『暴力団が子供を誘拐したらどうしようかしら』
そういって、学校へ通う長男にかんで含めるように教えた。長男もオビエた顔で、母の注意を
聞いていた。
『パパの留守に、家へやってきたらどうしよう。私はともかくとして、この子に手を出したりしたら……』
幼い次男を抱きしめて、彼女は真剣に考えた。そしていった。
『浅草あたりでは、一万五、六千円でピストルが買えるというじゃないの。社で前借して買ってきて下さいよ。家へ押し入ってきたら、撃ってやるんだ』
そして、しばらくしてまたいった。
『……ね、パパ、お願いだから死なないでよ。……もう、危険なお仕事はやめて!』
これが、〝ピエロ〟の妻である。ああ! 母は強く、女は弱い!
それなのに、ピエロは、踊るのをやめない。バリバリッと、音を立てて、ひろげる。サッと眼を射る大きな横見出し。「自称右翼〝護国青年隊〟の内幕」、肩に太い二本見出し「恐かつ専門の暴力団、分け前は前科で決る」。何ともいえない芳香を放つインク、何十万、何百万枚と刷ってゆく輪転機のごう音。
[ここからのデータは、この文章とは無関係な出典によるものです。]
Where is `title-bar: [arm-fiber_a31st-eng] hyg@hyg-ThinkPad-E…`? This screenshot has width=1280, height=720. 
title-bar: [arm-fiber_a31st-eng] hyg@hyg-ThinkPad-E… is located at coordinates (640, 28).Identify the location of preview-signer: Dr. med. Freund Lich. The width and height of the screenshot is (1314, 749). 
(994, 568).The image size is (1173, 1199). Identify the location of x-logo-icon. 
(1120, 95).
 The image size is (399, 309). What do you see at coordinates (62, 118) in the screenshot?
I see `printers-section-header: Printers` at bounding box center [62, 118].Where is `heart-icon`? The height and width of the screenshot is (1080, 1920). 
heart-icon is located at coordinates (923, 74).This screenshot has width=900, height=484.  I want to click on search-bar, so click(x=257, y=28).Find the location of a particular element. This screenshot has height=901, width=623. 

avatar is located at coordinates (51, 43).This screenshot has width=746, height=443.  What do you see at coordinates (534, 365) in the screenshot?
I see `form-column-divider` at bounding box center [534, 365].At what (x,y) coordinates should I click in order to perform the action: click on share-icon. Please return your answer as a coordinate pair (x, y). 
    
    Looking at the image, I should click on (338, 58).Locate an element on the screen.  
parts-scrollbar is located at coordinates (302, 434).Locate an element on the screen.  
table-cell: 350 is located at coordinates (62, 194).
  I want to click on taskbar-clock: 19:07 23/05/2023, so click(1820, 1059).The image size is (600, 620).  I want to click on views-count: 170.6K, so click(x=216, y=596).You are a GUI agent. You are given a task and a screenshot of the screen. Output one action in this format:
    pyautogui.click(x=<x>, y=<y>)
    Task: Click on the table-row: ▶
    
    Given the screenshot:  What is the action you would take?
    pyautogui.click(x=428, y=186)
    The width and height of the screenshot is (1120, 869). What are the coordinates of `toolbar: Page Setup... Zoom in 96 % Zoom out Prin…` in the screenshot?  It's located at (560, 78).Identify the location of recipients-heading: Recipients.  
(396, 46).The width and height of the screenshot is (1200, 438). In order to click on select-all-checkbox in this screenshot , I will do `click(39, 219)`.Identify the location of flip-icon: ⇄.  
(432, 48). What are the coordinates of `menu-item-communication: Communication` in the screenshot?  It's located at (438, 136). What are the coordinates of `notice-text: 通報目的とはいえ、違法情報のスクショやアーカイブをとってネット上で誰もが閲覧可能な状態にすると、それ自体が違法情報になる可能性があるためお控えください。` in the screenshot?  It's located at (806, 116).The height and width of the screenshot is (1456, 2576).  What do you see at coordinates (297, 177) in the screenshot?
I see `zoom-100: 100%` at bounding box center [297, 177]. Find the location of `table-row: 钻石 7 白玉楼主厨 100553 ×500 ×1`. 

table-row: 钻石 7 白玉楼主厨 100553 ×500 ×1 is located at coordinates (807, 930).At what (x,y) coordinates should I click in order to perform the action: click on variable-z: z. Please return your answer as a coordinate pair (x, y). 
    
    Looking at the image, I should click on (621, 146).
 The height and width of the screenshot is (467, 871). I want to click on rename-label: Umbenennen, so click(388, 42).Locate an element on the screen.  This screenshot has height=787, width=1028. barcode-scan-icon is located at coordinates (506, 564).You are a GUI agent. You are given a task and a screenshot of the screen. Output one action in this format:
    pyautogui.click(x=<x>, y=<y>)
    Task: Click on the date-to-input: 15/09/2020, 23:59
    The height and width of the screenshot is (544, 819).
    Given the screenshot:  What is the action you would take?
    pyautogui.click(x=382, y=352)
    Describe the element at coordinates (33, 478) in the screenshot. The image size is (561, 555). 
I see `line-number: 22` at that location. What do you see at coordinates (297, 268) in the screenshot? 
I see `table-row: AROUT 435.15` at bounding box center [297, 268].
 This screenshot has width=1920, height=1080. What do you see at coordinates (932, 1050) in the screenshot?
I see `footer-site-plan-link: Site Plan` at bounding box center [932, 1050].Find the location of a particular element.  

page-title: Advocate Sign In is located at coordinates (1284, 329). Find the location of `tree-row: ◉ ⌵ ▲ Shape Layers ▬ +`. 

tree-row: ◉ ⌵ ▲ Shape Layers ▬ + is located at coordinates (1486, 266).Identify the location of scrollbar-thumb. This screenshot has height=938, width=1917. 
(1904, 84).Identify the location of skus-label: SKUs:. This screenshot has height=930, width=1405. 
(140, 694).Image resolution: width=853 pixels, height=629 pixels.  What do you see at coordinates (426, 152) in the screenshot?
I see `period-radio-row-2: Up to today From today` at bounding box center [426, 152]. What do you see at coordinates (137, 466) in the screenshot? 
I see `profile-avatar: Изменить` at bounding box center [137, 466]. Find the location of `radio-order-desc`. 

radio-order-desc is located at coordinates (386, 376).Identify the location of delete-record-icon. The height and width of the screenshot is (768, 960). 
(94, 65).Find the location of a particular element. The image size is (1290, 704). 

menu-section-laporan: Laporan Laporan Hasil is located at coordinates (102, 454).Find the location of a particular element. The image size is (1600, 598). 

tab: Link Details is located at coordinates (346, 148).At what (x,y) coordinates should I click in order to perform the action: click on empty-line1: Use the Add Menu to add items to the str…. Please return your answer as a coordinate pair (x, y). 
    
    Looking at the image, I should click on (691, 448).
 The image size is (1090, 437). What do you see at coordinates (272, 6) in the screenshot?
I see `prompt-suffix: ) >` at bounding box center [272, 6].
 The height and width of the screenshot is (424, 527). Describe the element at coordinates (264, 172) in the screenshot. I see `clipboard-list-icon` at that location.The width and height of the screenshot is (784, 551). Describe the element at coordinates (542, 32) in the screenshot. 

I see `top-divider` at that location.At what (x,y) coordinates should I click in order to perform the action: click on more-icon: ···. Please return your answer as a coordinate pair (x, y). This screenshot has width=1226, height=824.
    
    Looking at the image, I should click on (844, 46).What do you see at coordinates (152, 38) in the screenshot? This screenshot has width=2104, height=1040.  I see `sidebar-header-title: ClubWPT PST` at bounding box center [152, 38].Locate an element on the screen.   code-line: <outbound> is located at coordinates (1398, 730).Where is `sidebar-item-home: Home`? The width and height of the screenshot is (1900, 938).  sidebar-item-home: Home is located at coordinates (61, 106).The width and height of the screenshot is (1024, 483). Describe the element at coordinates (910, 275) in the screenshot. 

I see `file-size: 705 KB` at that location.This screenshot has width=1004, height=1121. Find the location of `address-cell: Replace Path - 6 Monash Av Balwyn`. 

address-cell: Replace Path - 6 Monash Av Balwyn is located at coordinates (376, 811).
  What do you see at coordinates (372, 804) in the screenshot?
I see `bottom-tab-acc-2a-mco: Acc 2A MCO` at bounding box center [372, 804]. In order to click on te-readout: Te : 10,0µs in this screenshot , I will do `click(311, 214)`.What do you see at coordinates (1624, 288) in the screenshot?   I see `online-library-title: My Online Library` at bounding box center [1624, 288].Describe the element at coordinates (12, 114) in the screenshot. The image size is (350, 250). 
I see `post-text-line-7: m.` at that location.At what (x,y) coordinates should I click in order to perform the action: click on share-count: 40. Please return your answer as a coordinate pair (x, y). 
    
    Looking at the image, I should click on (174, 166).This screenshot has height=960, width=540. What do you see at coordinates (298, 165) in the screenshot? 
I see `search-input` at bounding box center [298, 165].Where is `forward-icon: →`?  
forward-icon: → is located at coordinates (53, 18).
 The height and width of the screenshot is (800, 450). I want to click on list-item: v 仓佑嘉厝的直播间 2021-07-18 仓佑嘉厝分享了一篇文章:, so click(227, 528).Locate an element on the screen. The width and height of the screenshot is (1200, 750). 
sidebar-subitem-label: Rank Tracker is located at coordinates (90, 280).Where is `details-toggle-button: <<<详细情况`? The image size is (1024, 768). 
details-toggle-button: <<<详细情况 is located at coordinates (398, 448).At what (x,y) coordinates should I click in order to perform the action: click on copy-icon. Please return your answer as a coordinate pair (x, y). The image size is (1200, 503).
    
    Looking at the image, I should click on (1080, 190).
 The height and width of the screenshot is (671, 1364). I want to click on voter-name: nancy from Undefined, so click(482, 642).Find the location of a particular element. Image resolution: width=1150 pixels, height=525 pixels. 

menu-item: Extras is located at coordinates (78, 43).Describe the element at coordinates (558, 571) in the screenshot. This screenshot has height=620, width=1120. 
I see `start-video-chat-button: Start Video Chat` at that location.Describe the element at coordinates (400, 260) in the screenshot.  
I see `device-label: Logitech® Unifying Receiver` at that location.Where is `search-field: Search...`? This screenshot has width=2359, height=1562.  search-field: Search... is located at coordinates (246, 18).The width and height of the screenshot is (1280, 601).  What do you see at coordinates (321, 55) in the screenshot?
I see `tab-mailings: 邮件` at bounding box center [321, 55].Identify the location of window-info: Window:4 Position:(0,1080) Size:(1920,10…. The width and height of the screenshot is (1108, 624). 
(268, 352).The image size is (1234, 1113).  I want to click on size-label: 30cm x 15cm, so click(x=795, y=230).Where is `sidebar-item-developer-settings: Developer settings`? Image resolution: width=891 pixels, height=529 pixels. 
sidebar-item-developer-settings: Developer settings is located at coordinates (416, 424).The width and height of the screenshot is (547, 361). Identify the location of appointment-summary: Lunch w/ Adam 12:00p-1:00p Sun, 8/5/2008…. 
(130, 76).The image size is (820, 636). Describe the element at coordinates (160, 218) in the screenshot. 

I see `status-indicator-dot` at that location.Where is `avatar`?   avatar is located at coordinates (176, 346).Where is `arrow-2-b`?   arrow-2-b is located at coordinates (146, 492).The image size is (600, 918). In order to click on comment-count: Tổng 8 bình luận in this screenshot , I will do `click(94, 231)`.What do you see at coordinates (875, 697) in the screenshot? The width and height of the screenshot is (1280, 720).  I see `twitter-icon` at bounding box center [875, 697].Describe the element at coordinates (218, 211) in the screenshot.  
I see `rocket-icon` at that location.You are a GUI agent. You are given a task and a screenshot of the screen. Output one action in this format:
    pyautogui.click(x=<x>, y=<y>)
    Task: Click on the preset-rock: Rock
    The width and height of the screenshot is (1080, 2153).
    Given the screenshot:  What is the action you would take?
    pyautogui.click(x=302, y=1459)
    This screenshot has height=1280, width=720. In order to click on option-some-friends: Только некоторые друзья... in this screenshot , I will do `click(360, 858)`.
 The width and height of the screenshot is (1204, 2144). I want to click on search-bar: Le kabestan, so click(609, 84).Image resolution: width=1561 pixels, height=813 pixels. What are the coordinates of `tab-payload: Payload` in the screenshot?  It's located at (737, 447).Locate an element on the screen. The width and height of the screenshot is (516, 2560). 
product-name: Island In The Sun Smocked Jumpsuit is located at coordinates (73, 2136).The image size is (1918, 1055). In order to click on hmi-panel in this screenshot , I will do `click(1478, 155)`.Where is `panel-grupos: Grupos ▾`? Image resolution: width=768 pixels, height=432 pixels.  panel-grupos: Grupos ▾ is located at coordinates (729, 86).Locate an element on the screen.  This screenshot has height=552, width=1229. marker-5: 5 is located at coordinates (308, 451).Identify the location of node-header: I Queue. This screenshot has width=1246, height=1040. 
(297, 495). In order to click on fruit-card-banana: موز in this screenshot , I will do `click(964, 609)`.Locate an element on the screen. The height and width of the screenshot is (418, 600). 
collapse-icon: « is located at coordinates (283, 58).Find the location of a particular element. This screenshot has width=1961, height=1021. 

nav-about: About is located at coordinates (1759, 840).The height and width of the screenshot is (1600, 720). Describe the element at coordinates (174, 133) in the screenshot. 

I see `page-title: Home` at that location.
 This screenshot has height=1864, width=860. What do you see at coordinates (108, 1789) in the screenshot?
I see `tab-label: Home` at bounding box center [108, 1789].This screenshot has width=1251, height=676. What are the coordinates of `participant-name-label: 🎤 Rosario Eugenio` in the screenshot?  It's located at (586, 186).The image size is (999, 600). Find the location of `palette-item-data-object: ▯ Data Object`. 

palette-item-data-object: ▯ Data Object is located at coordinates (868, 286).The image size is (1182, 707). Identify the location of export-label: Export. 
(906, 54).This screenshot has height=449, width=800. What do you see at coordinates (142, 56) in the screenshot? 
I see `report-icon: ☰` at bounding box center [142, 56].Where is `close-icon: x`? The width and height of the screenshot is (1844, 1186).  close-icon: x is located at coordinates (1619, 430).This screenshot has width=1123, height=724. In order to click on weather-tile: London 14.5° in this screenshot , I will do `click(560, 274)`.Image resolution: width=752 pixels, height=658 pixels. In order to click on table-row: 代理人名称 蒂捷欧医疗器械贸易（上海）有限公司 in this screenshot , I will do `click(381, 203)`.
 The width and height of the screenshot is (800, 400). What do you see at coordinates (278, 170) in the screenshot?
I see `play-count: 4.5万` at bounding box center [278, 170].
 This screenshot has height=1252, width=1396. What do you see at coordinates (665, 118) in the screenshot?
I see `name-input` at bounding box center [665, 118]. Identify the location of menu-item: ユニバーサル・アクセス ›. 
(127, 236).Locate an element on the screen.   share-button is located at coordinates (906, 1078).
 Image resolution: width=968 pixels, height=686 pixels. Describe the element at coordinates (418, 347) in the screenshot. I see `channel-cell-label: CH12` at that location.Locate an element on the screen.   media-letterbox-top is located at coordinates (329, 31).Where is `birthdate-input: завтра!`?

——この感覚のエクスタシーが、新聞というマンモスなのか。
※※護国青年隊関連資料/『日本を哭く』推薦の言葉・三田和夫※※
ピエロはとばされる
新聞記者の功名心という、誰にも説明できないピエロの衣裳は、麻薬のように本人だけのエクスタシーなのであろう。
何も光文社ばかりではない。新聞の世界にも、ガラ空きの客席を前に、一人踊り呆けるピエロの自覚が訪れてきている。去年の秋の売春汚職にからむ立松事件が、その最初のステップである。
立松記者は、デタラメやウソを書いたのではない。福田篤泰、宇都宮徳馬両代議士が、売春汚職にからんでいると、しかも、五人の代議士のうち、この二人だけは名前を出しても絶対大丈夫だ、と、ハッキリ聞いたのである。彼は私たちの前で、相手に電話した。立松もピエロだから、何もそんな芝居は必要としない男である。
相手は、検事の肩書を持つ課長である。立松はそれを信じて原稿を書いた。その結果が現役記者の逮捕である。
立松記者の上司もまた、その課長に会って確かめたはずである。社会部のピエロたちは、たと え立松記者を有罪としようとも、懲役に送ろうとも、ニュース・ソースは明かすまいと決心した。本人もそのつもりであったに違いない。